ひらり、と手を差し出されて、前に進み出たグールがそっと盗品のアクセサリーを献上するように掲げた。
それを指先でつまみ上げながら、眼前にかざすその口元は、緩やかな微笑を浮かべていた。
手にしていたアンクレットを自らの足首に巻いて、眺め満足そうに頷いた。
「悪くないわね」
女の声が笑みを交えてそう口にする。
そしてもう一つを手にとってかざしたところで、女の口元から笑みが消える。
指先がそっとアクセサリーを弄り、黒い小さな機械を外す。発信器だ。
「これは……」
女はそれを床に落として踏みつぶすと、アクセサリーをグール達へ投げ返した。
そしてそのまま立ち上がり踵を返す。
「無粋な輩が乗り込んできそうね……興醒めよ」
言うが早いか、女の姿は再び闇に紛れてしまった。



「――?」
「どうしたんだ、ダリルさん?」
モバイルを弄っていたダリルがふと手を止めたのを見て、正悟が問いかける。
「いや……消えたんだ」
「うん?」
「発信器がひとつ、壊されたらしい」
「壊された?」
「ああ。同じ場所に集っていたはずの光が、ひとつ消えた」
「――それは」
もしや、と正悟は思いいたって息をのんだ。ダリルも頷く。
「きっと、気付かれたんだろう。おそらく、『首謀者』に」
「首謀者……」
「あれだけのグールを好きに扱えるんだ、おそらく力の強いネクロマンサー……だろうな」
「え……」
「いや、だが決めつけもよくないか……。術者の集団という可能性もあるからな」
「……すべては行って戦ってみるまでわからないってことだね」
そういうことだ、とダリルが頷く。
時折入る通信に位置を連絡しながら、ダリルは広がる違和感を抑え込んだのだった。





「アクセサリーを出しなさい。押収よ」
斬り伏せたグールに刀を向けながら、ガートルード・ハーレック(がーとるーど・はーれっく)が冷淡な声で告げた。

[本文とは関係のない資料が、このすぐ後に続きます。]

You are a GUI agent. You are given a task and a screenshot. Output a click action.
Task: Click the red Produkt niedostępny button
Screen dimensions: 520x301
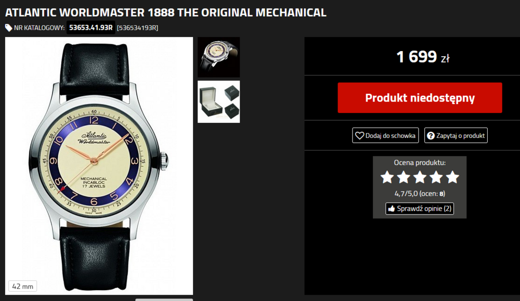coord(420,98)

差し出されたアクセサリーを受け取って眺め、ポケットへとしまう。
(もっと欲しいな)
ガートルードはグール達を斬り、蹴り飛ばしながらそんなことを考えた。
判官として秩序を守るべくアジトに入り込んだガートルードだったが、美しいアクセサリーを見て自分も欲しいと思わなかったわけではない。
むしろ強く欲しいと思ってしまった。
ひとつだけ拝借したらあとのものはすべて返すつもりだったが、噂の機晶石のアクセサリーは想像以上に美しかった。

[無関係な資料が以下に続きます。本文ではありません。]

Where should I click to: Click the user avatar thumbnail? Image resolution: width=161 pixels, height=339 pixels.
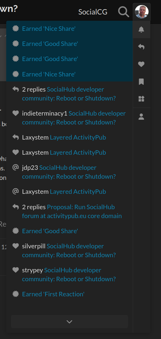point(141,12)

だから、もっと、と願ってしまったのは無理のないことだと自分に言い聞かせ、ガートルードは奥へと進んでいった。
だが、それがいけなかった。単身乗り込んでいったガートルードに対して、相手はモラルも常識もないグール達。
集団に取り囲まれるのに、そう時間はかからなかった。
次第に防戦一方になっていくガートルードは、それでも隙を見て逃げようとする。
けれど逃げる先からグールが向かってくるのだ。舌打ちをして角を曲がると、ある部屋から荒々しい銃声が聞こえてきた。
「ヒャッハー! 捕まえたぜ!」
銃口をグールに突きつけながら、秋月 九蔵(あきつき・きゅうぞう)はにやりと笑んだ。
「てめぇらに言葉が通じるとも思えねぇ。だからさっさとその手に持ったアクセサリーを寄越しな」
言ってグールの手からアクセサリーを奪いながら、距離をとって頭部に狙いを定める。
取り返そうと向かってきたグールを片っ端から撃ちながら、次の部屋へ金庫を探しに行こうと敵の合間を抜けようとする。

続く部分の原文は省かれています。